A new report details the extent of Americans’ drug consumption, which are the narcotics of choice, which states’ residents spend the most to get the drugs and what some people are willing to do to get them.
The report, published and funded by drug-counseling organization Addictions.com, comes at a time as more states legalize marijuana and local officials weigh the costs of legalization to their communities.
A data scientist conducted the study by polling 1,000 drug users across the United States and compiling data based on their state, substance of choice and educational background.
Marijuana is the drug of choice, making up more than 70% of all drug use among those polled, followed by cocaine at 6.5%. Cocaine users spent the most money on their drug, around $83 a day, followed by heroin users ($51.60 per day). Marijuana users spend $25 a day on weed.
Alaskans spend a daily average of $384 on drugs, nearly five times the average of other states. Experts attribute this to a surging use of heroin in that state.
Other states were daily drug spending is high are Ohio ($77.50), West Virginia ($55.00), Alabama ($54.90) and Indiana ($51.00). A surge in the use of opioids is a major factor in the increase in drug spending. On the lower side, drug users in Nebraska and Idaho spend 50 cents a day, followed by Mississippi ($2.50) and North Dakota and New Mexico ($5.00).

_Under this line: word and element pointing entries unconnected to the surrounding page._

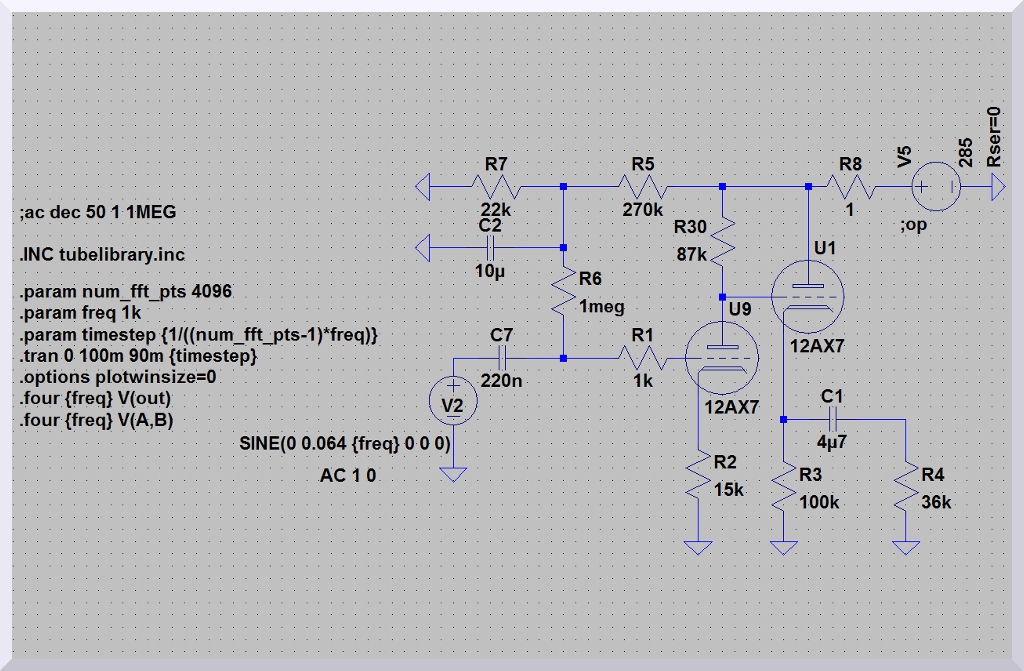Select the .INC tubelibrary.inc directive
This screenshot has height=671, width=1024.
click(101, 254)
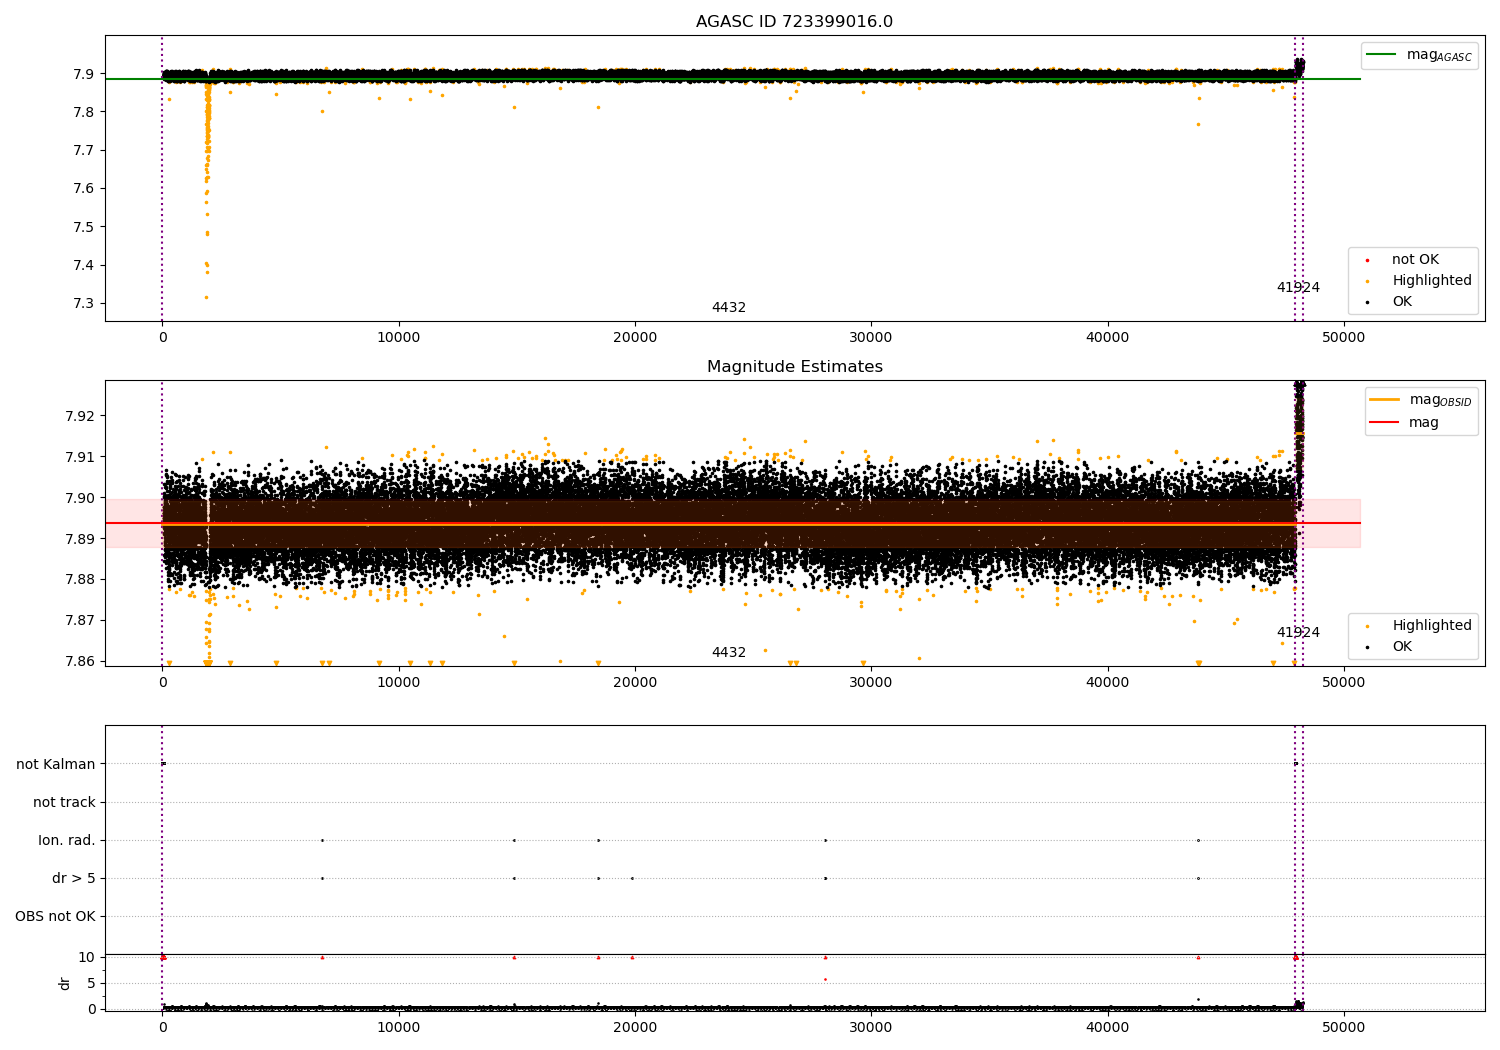
Task: Click the 'not track' axis label
Action: 64,802
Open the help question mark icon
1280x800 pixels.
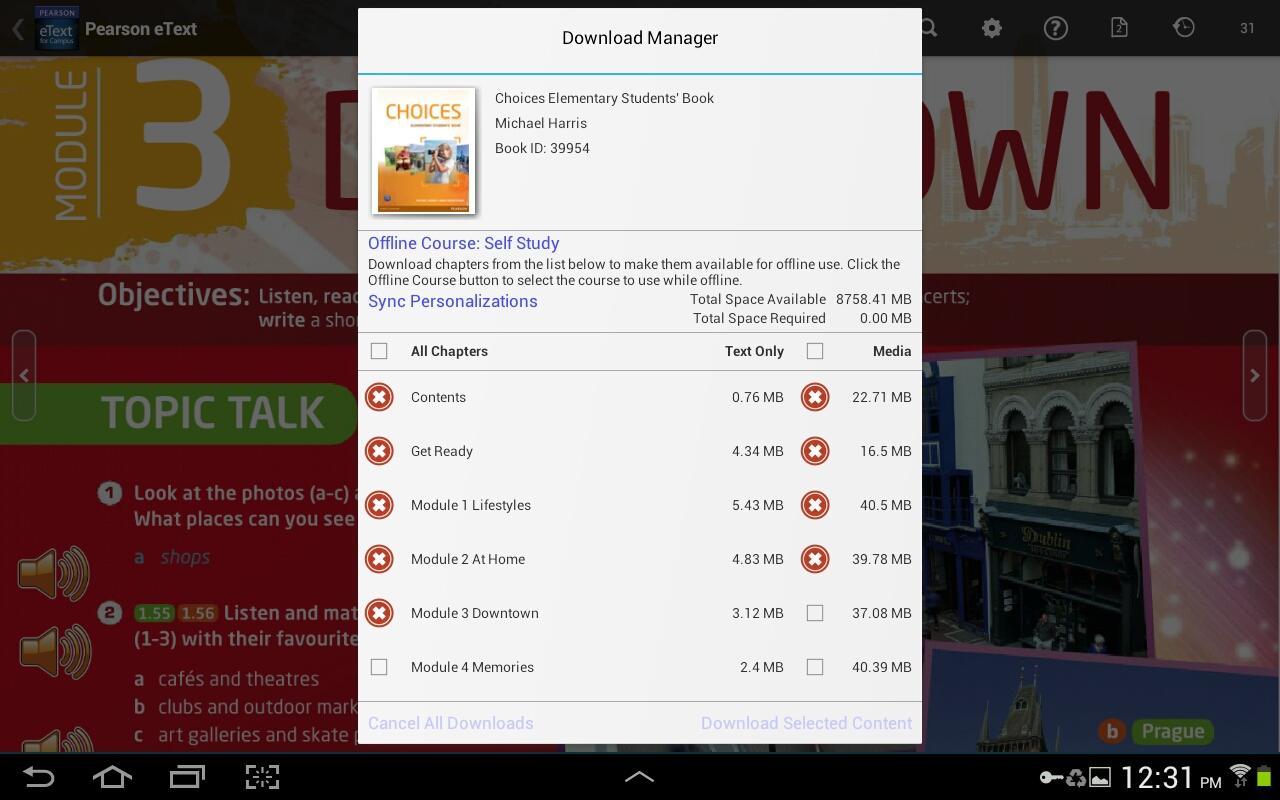tap(1055, 28)
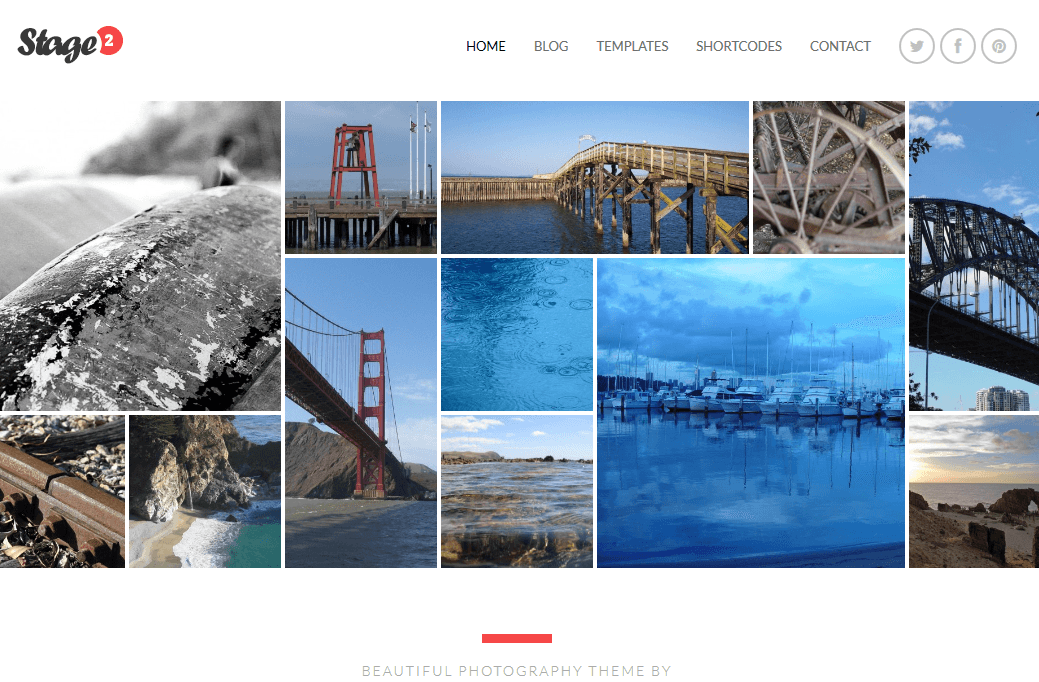The width and height of the screenshot is (1039, 682).
Task: Open the sunset beach rocks photo
Action: [x=974, y=492]
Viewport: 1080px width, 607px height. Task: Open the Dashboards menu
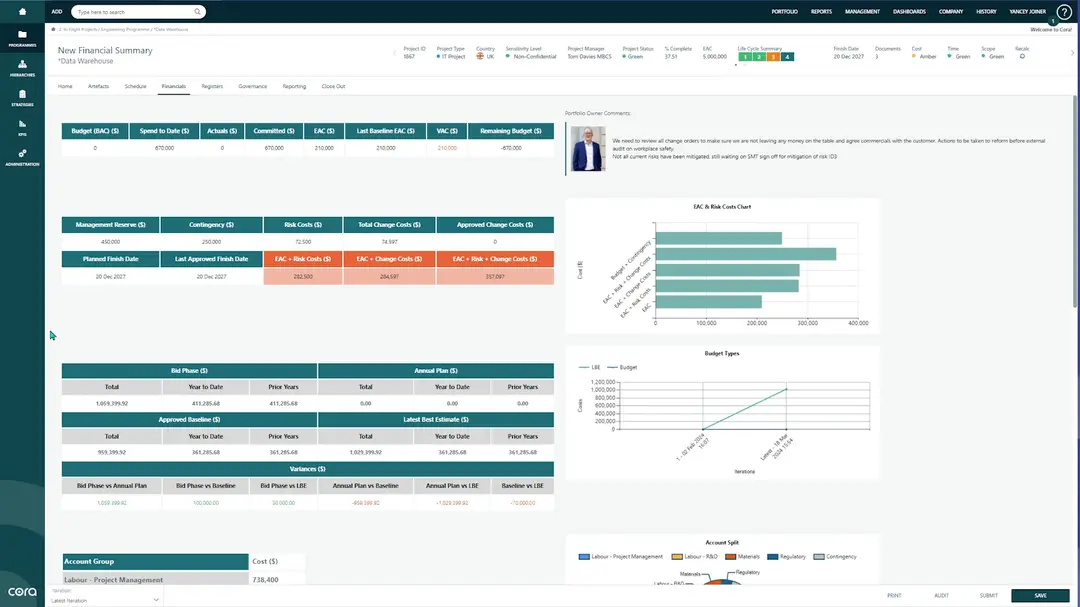[909, 12]
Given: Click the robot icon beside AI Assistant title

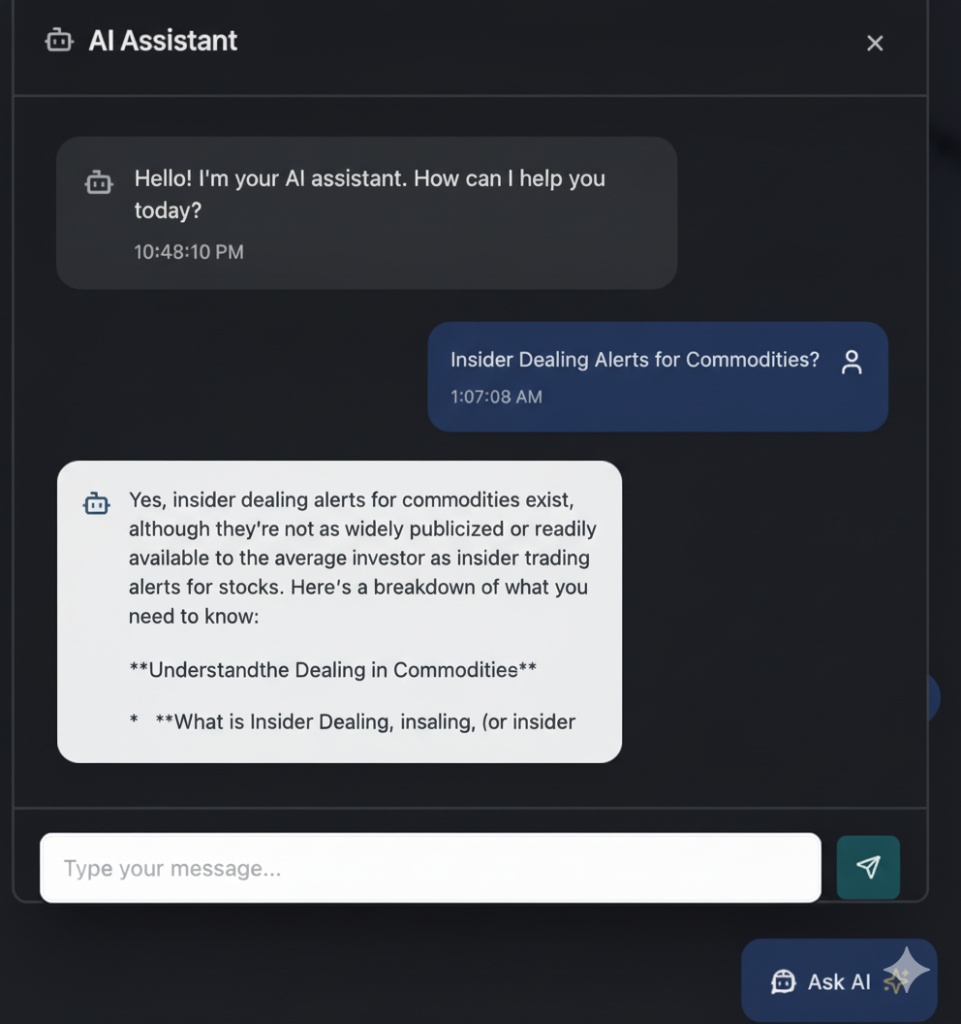Looking at the screenshot, I should pos(59,41).
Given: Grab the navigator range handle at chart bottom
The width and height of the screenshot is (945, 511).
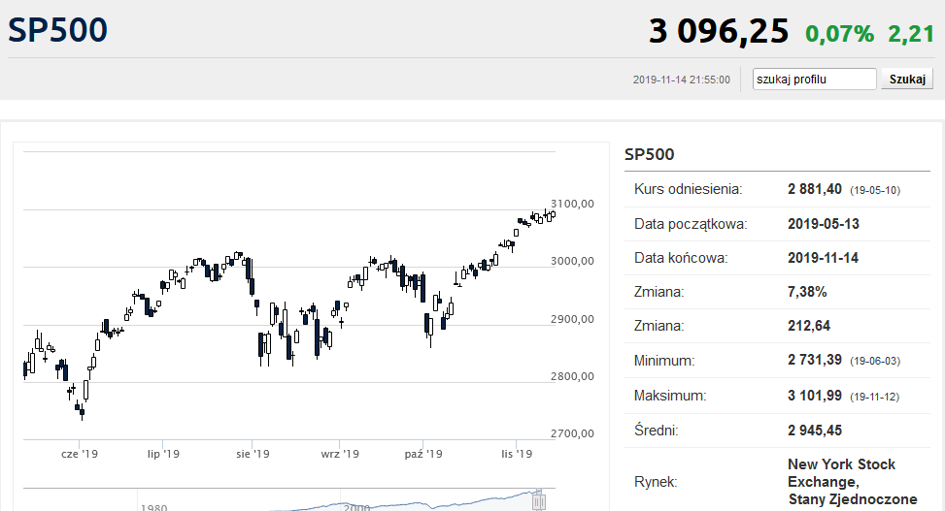Looking at the screenshot, I should point(539,501).
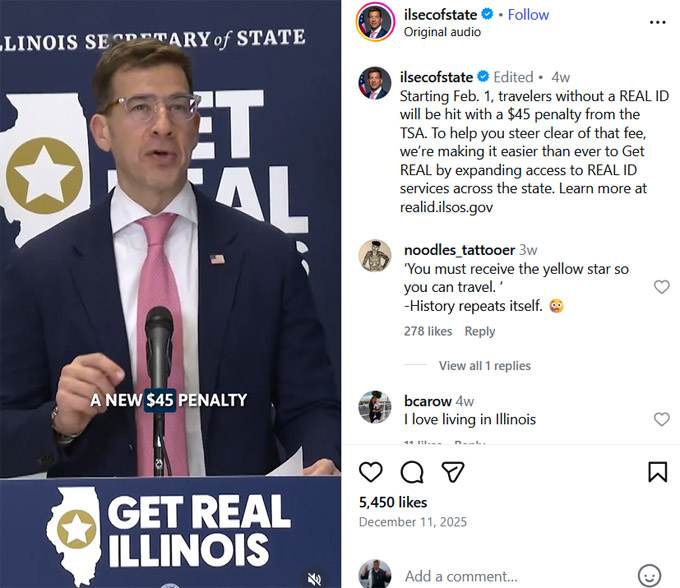
Task: Follow the ilsecofstate account
Action: tap(528, 15)
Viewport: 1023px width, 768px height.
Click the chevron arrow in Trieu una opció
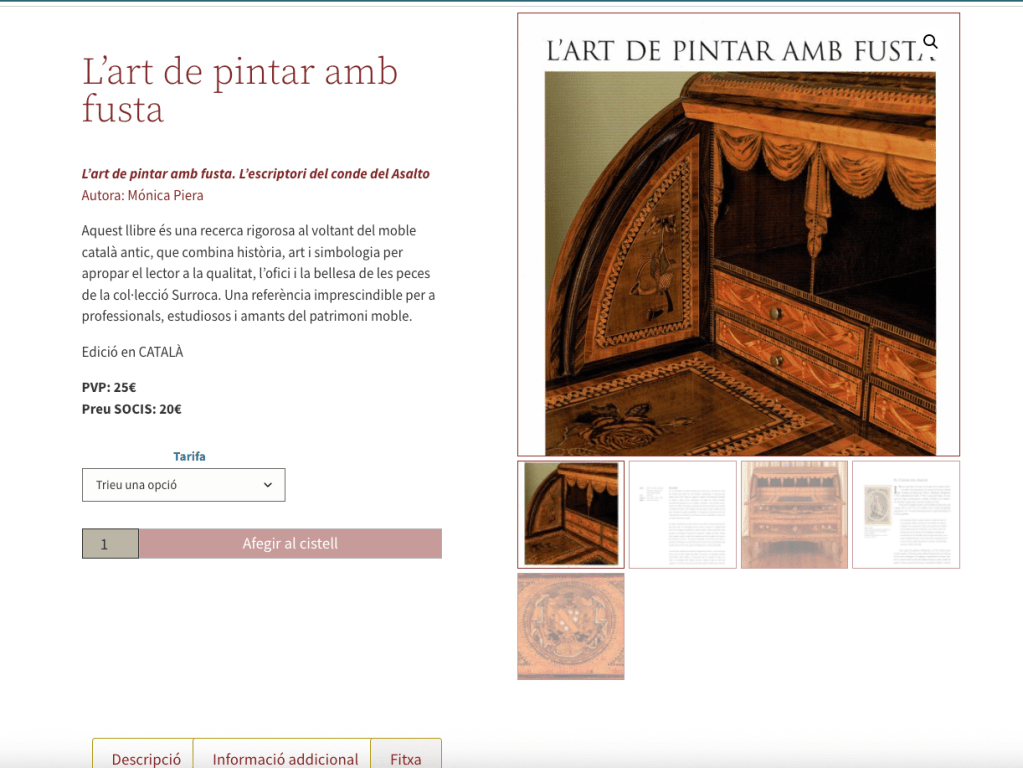click(x=267, y=485)
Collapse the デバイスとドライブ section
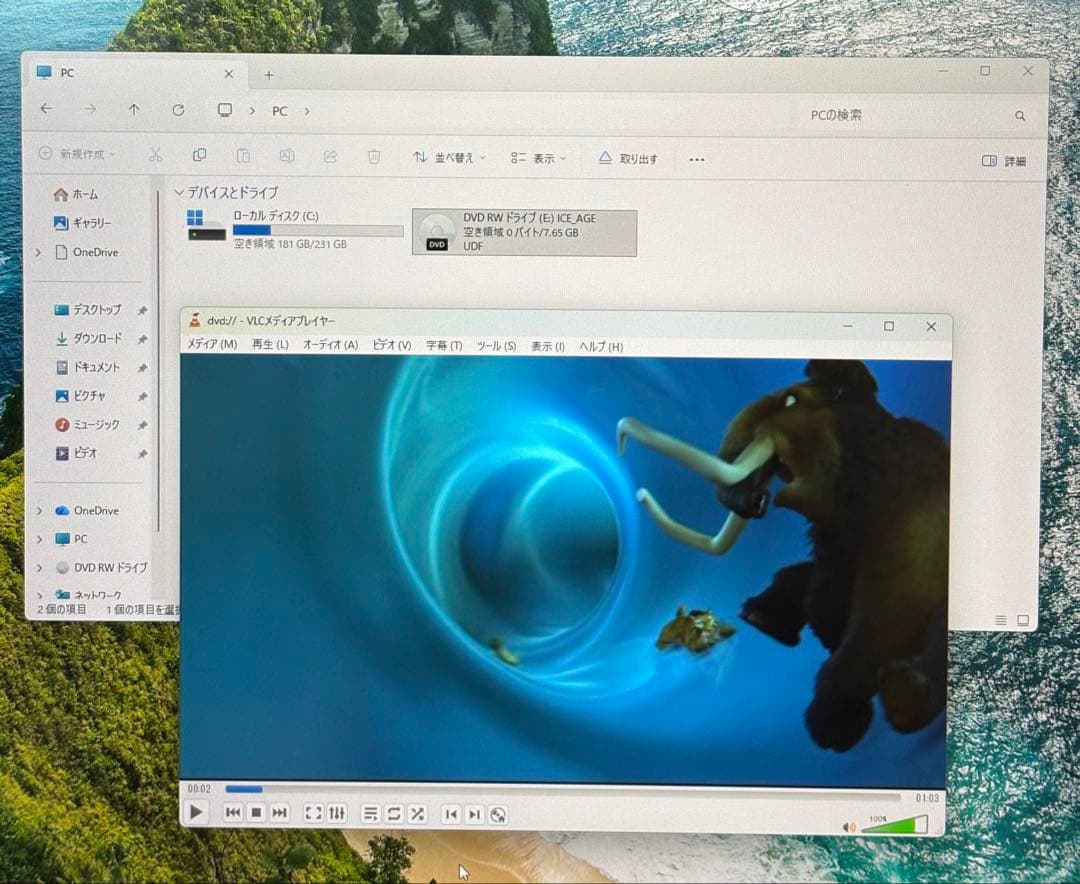 coord(180,192)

Researchers claim that those who become addicted to cocaine could spend more than $16,000 over their lifetime on the drug. Users of ecstasy would spend $14,209 over their lifetime, the second-highest total. The report also found that college graduates are the most likely to turn to sex work to bankroll their drug habit.
Those in the study between the ages of 30 and 39 spend the most per day on their drug habit of any age cohort, $39.74 a day. Also, those with a graduate degree spend the most per day on drugs, $65.65.
Drug dependence has divisive repercussions for the families of drug abusers. More than 38% of users of hallucinogenic mushrooms said they stole money from family members to support their drug use, followed by users of crack cocaine (33.0%), ecstasy (28.6%) and cocaine (28.0%)
Experts are concerned that with more states legalizing cannabis for recreational and medical use, the numbers for addiction will increase as the drug becomes more acceptable to use.
Medical and recreational use of marijuana is legal in Massachusetts, Colorado, Washington, Alaska, Oregon, Nevada, California and Maine. Twenty-one states and the District of Columbia restrict marijuana for medical use only.
Opioid use has become a scourge in communities across the nation, with abuse of prescription opiates, including hydrocodone, oxycodone and fentanyl, responsible for nearly half of U.S. opioid-related deaths.